Legendary music composer Lalit Pandit is all set to perform at a special concert at Mumbai’s Shanmukhananda Hall on September 23. The proceedings of this show will partly go to old musicians and his associates over the years. The concert also celebrates his very popular music and also completing 25 films independently after the Jatin-Lalit split.
Titled ‘Eternal Hits Once More’, the concert will feature popular singers like Udit Narayan, Alka Yagnik, Shaan, Babul Supriyo, Sadhna Sargam, Vijayta Pandit, MamtaSharma along with Lalit Pandit who will perform some of his evergreen hit songs.
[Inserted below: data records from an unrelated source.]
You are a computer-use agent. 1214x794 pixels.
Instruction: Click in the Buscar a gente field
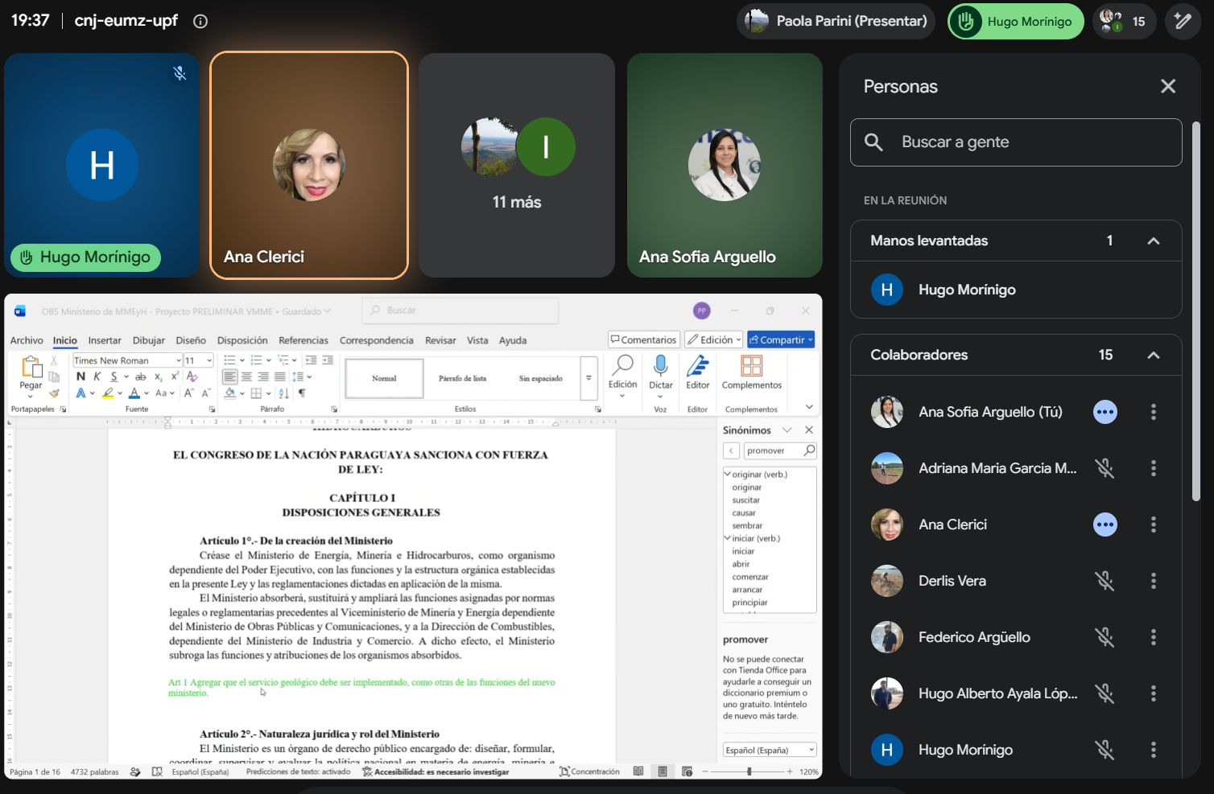pyautogui.click(x=1016, y=142)
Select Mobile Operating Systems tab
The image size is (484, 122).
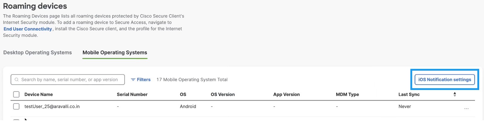[x=115, y=53]
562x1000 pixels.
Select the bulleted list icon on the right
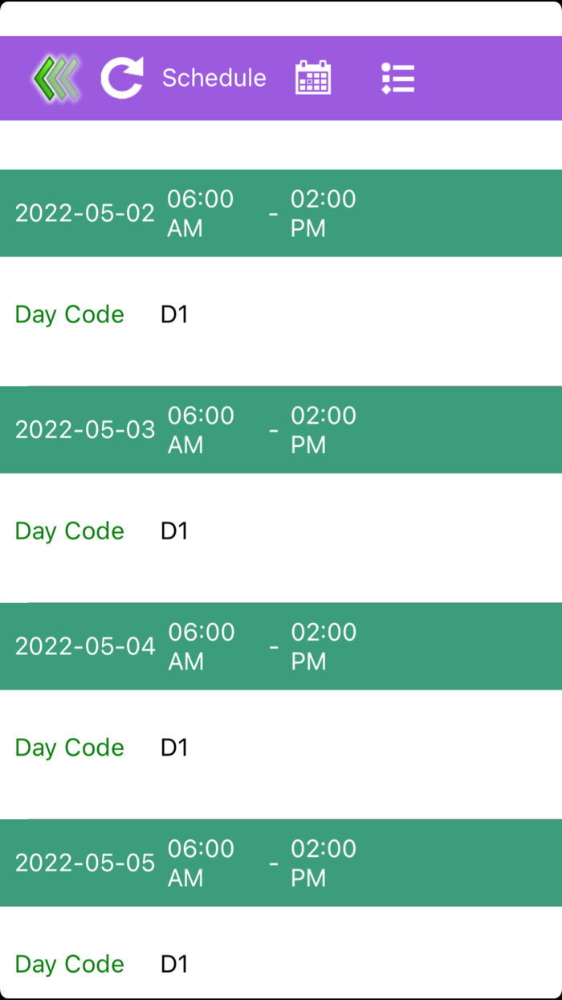tap(397, 77)
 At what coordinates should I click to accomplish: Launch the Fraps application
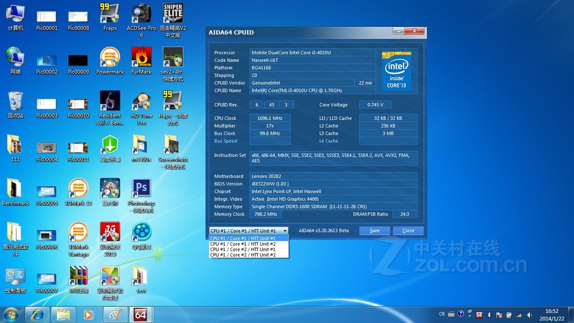tap(110, 14)
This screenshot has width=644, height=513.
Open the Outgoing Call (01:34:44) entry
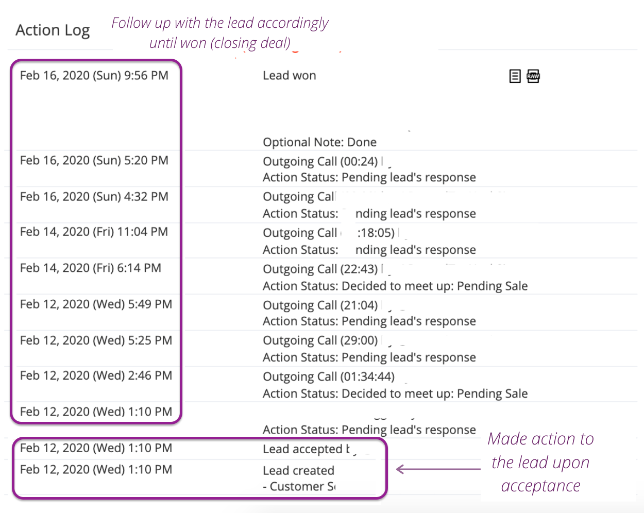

During his memorable career, Lalit has composed music for some of the biggest names in the Bollywood and with some of the best singers and musicians. This concert is a celebration of his music and legacy.
Talking about the concert, Lalit says, “I’m really looking forward to this concert and performing with some of my favourite singers from the industry. This concert is a celebration of my music over the years. We will perform songs from movies like Jo Jeeta Wohi Sikandar, Sarfarosh, Dilwale Dulhania Le Jayenge, Mohabbatein, Kabhi Khushi Kabhie Gham, Kuch Kuch Hota Hai among others. We will be performing songs from these movies with original orchestra. It is a very unique show and I will be conducting it. I did the same concert in 2020 before Covid and I got massive appreciation and love for it. People have loved all these songs over the years and they still continue to listen to them. All these are award-winning songs that became extremely popular.”
Lalit Pandit has composed the highest-selling Bollywood soundtrack of the year on three occasions in a decade – Dilwale Dulhania Le Jayenge (1995), Kuch Kuch Hota Hai (1998), and Mohabbatein (2000). He revolutionized the Indian music industry when he was fairly young. His flair in music was greatly the reason that he marked his debut when he was in college.
His first compositions “Bin Tere Sanam” from Yaara Dildara (1991) and “Pehla Nasha” from Jo Jeeta Wohi Sikandar (1992) continue to have a cult following even more than two decades after the release of the movies.